Corona green

For the second day, new cases of COVID-19 hover around 1,000. Gov. Asa Hutchinson reported 990 new cases Friday, bringing the total to 37,245 . 

"Nine hundred cases is to high," Hutchinson said. "We need to reduce that."

Hospitalizations increased by 17 to 497 with 109 people on ventilators. Deaths jumped by eight to 394. 

There are now 7,028 active cases in the state. 

The top counties with new cases are Pulaski with 144, Washington with 82, Benton with 55, Newton with 55, Sebastien with 38 and Jefferson and Pope both with 37. 

Saline County has had 667 cases of COVID-19 as of press time, with 153 active, 511 recovered and three dead. 

Across the countr, there have been 4,073,243 cases with 1,233,269 recoveries and 144,780 deaths. 

Hutchinson was pleased by the number of tests the state received — 8,015. 

"It is getting back on track with tests," Hutchinson said. 

The governor and Acting Secretary of State Dr. Jose Romero both encouraged people to be careful and follow the guidelines during the weekend to reduce new cases. 

"We have an opportunity to change the curve," Romero said. 

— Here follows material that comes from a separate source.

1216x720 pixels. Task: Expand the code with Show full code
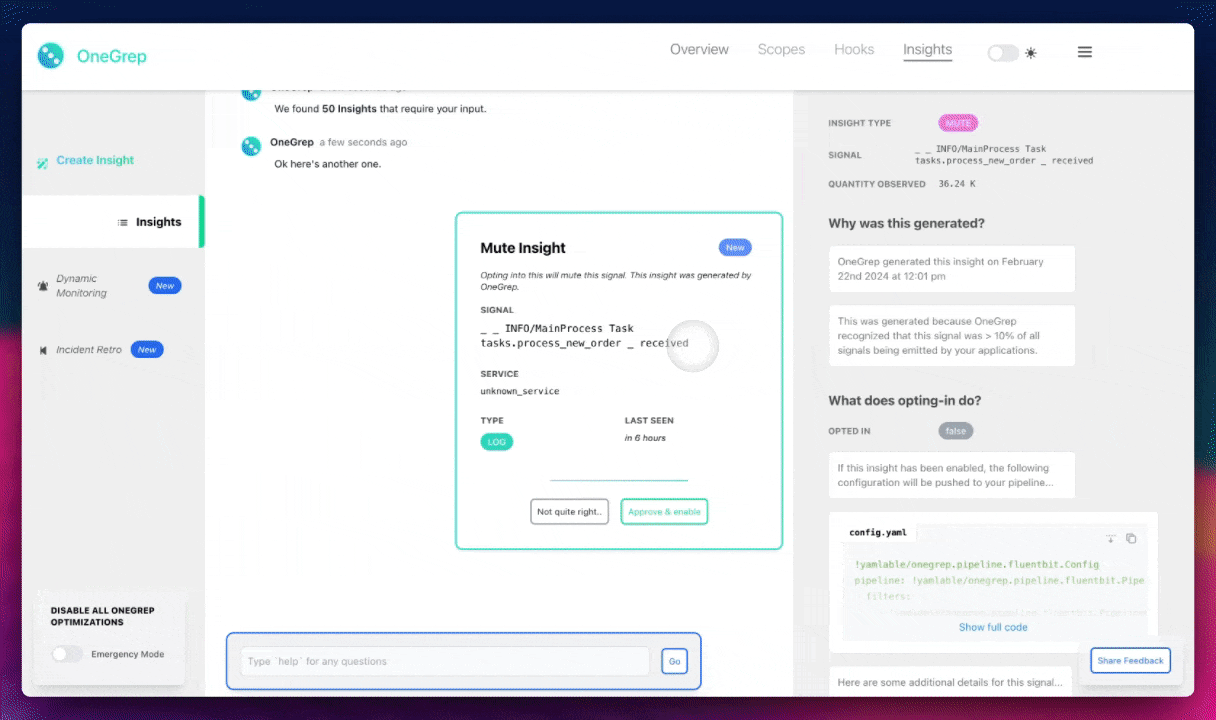click(x=992, y=627)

Discussing the 2020 Census, Hutchinson emphasized its importance to the state. He said everyone needs to be counted because it helps determine representation in Congress and federal turn back funding. 

"We need everyone to do their job and take part in the Census," he said.

George McGill, chair of the Complete Count Committee, gave the numbers on the top 10 cities and counties so far. 

Faulkner County has had 65.4 percent of its population complete the census, Lonoke County, 65.3 percent, Benton County 65.2 percent, Greene 64.1 percent, Baxter County 63.1 percent, Washington County 62.6 percent, Sebastien County 62.3 percent, Boone County 62.1 percent, Pope 61.8 percent and Saline 61.7 percent. 

The top cities are Bella Vista with 79.3 percent, Maumelle 75.4 percent, Vilonia 73.7 percent, Austin 73 percent, Cammack Village 72.9 percent, Mountain Home 72.6 percent, Greenbrier 72.6 percent, Farmington 72.4 percent, Wooster 72 percent and Greenwood 71.4 percent. 

"I would like all the people across Arkansas to work to get the complete count," McGill said. 

He add that the numbers help the state get funding for education, roads, seniorcitizens and other things people care about, adding it is all driven by data. 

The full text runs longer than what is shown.